Similarly, the working of science, government, art & culture, seems to be mostly driven by the mystery of happiness and unhappiness. Many governments, for example, use the idea of "the greatest good for the greatest number" as their driving principle. Science, at the end of the day, is about improving our health and comfort, and eliminating discomfort. Art seeks to articulate the drama of happiness and unhappiness, and ultimating to foster happiness through the creation of beauty.

Happiness and unhappiness exist nowhere but in our selves, our subjective experience. No outer physical event in the world is inherently good or bad. A terrible thunderstorm may be bad to a person caught out in the rain without any shelter, but it is good to the farmer longing for rain to quench his parched fields. It is entirely relative and subjective.

Good and bad, happy and unhappy are also slippery qualities. It's very common, for example, to pursue some activity that ostensibly seems to be happy-making, only to find that it's long-term effect is to create unhappiness. LIkewise, it's common for experiences of present unhappiness to prove to be long-term causes of greater happiness. So a well-lived life is very much about studying and evaluating the causes of genuine a happiness, nurturing those causes and weeding out the obstructions. It is a life of intelligent experimentation and observation. Hence, a man given to hedonism early in life may realize that a more genuine happiness comes about through a somewhat more ascetic approach to life.

Good and bad, pleasant and unpleasant, happy and unhappy exist only in the matrix of our awareness. If a phenomenon is extricated from the context of our awareness of it, it is entirely empty of such judgments. So it is the field of awareness itself where the science and study should be aimed. God is not in his heaven, nor the devil in Hell. Neither do they exist in other people. Only within.

Friday, November 20, 2009

Part II

Okay, so if you're more or less on board with the premise of the previous post——that our species' angst arises because of the dissonance between what we want (permanence and stability) and the shifting, squirming impermanence that circumstances really offer——where does that leave us?

Assuming that a happy state is what we all seek, there are two conceivable solutions. One, we can attempt to create permanence and stability in our circumstances and in our identities. We can try to make the world fit our desires. Generally speaking, I think this is human solution of choice. We try to make become permanently healthy, to solidify our level of comfort in the world. Through career, or family, or good deeds, we try to give our name and reputation some permanence, even eternity. Hence, a wealthy man builds a law school and names it after himself; an artist seeks glory; an actor, a star on the hollywood walk of fame. Nations try to establish themselves as cultures for the ages. We try to convince ourselves that we are real, in other words.

## [Direction 1]
Restate the paragraph of the happiness essay above that begins "Happiness and unhappiness exist nowhere" in two or three shorter sentences, keeping its main points.
## [Direction 2]
Take the essay on happiness further, beginning after its final sentence.

## [Given material]
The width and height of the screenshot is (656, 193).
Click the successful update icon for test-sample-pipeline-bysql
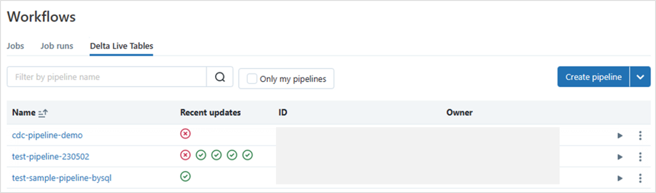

## [Exercise answer 1]
Happiness and unhappiness exist only in our subjective experience, and no outer event is good or bad in itself. A thunderstorm is bad for someone caught outside without shelter but good for a farmer who needs rain for dry fields. Good and bad are entirely relative.

## [Exercise answer 2]
These efforts can work for a little while--at least long enough for us momentarily convince ourselves that we're succeeding. We actually can change the world to our liking, at least for a little while. We can extend the average length of a healthy life. We can send men to the moon. We convince ourselves these are momentous, fabulous victories, signifying everything. We ignore the fact that to die at 90 rather than 70 is, at the end of the day, still to die. Most every human triumph, in the final measure, is slightly hollow, as the truth is never really escaped. I'm exaggerating this for effect, but you get the idea.

Eventually, the rug gets pulled away, and illness visits, poverty descends, or reputation becomes sullied. Waistline sags, the memory grows feeble, friends forget us. And through it all, we're constantly trying rebuilding the sand castle, trying to defend the illusion against the evidence.

This is the point where disillusionment can be an important gift. To become disillusioned, after all, means to be relieved of your illusions——to forfeit your false beliefs, in others words. It's not a terrible thing to wake up and see that a lot of our ambition is rather meaningless.

The danger, though, is that we'll swing to the opposite pole. If I can't make life constantly to my liking, we think, then it automatically means that life is shit. Nihilism can set it. There are people who travel in this direction, but never come to the point where there realize that nihilism is its own form of illusion.

Rather than seeking to remake the world to match our wishes, the second option, the one much less traveled, would be to work with the wishing itself, the illusion, and see if we can't bring it more into alignment with the ways things really are.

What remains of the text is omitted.